O Senado dos Estados Unidos aprovou, na semana passada, um projeto de lei intitulado Pacto de Inovação e Competição. Resultado de uma rara articulação política entre o Partido Democrata e o Republicano, o objetivo precípuo do projeto é conter o avanço da expansão do poderio econômico e político da China no mundo, por meio, entre outras medidas, da injeção de mais de US$ 200 bilhões em áreas como ciência, tecnologia, pesquisa e segurança cibernética.

O projeto ilustra também os contornos da estratégia norte-americana para modular a construção da nova ordem geopolítica mundial. A rivalidade com a China passará doravante a reger a inserção e a atuação tática e estratégica dos EUA nas variadas regiões geográficas do mundo e nos diferentes foros internacionais.

Com a mudança do centro gravitacional das relações internacionais para a região da Ásia-Pacífico, os Estados Unidos estão redefinindo a ordem de prioridade de suas opções estratégicas. E, sob o manto dessa nova doutrina de política externa, o Oriente Médio perde importância na projeção de poder norte-americano no mundo. Uma vez resolvido o problema do acordo nuclear iraniano, os EUA darão sequência ao processo de desengajamento gradativo da região.

Esse ponto de inflexão é particularmente visível à luz da “insolubilidade” do contencioso israelense-palestino — que caminha para ser, cada vez mais, um problema interno de Israel. Da perspectiva americana, não se trata de abandonar completamente um aliado histórico. A administração Biden não estará mais, contudo, disposta a assumir o passivo que esse conflito representa para seus interesses globais e seguir perdendo energia com um contencioso de baixo valor agregado geopolítico diante da competição com a China — e, agora, com reflexos e custos domésticos.

O posicionamento americano em defesa automática de Israel em temas como direitos humanos tende a ficar cada vez mais dispendioso politicamente junto à base do Partido Democrata, ponto de preocupação para a Casa Branca. Do ponto de vista de Washington, o fortalecimento de agremiações políticas dominantes contrárias à existência de dois Estados — associado à franca expansão colonial na Cisjordânia — faz com que se inviabilize, cada vez mais, a adoção de uma narrativa ambivalente no campo político-humanitário.

A expropriação habitacional em Jerusalém Oriental, o conflito civil intra-Israel, a expansão ilegal de assentamentos em território palestino, as ameaças de anexação de partes vitais da Cisjordânia terão custos mais pesados diplomaticamente para os EUA, sobretudo por seu papel de mediadores exclusivos e patrocinadores de um fracassado processo de paz que completa três décadas — a legitimidade americana, nesse particular, já é contestada abertamente pela China.

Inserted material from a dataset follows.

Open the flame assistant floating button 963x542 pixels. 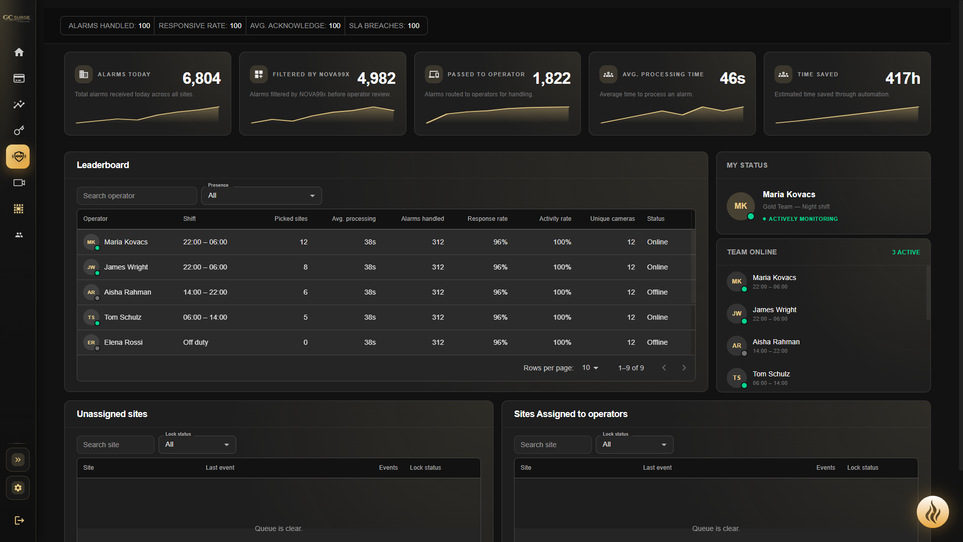(x=932, y=512)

Ciente de que o contencioso poderá estar mais propenso a retrocessos do que a avanços, Washington se vê forçada a se descolar do impasse gerado pela Era Netanyahu. A política do governo Netanyahu, por suas concessões a agremiações extremistas, deixa como legado duas entropias difíceis de desmantelar sem traumas profundos para Israel: 1) o conflito civil judaico-árabe-israelense; 2) a percepção crescente, no exterior, de que a Era Netanyahu pavimentou o caminho para um regime de apartheid.

Com o novo governo em formação em Israel, tudo indica que prevalecerá a manutenção do statu quo e o agravamento provável da conjuntura social no futuro. Diante disso e das novas prioridades geoestratégicas, Biden tenderá a evitar o passivo que a insolubilidade do contencioso representa, inclusive seus custos sócio-humanitários crescentes. A política de desengajamento gradual do Oriente Médio, lançada no governo Obama, já está em curso. O foco e a energia dos EUA serão canalizados para a competição com a China.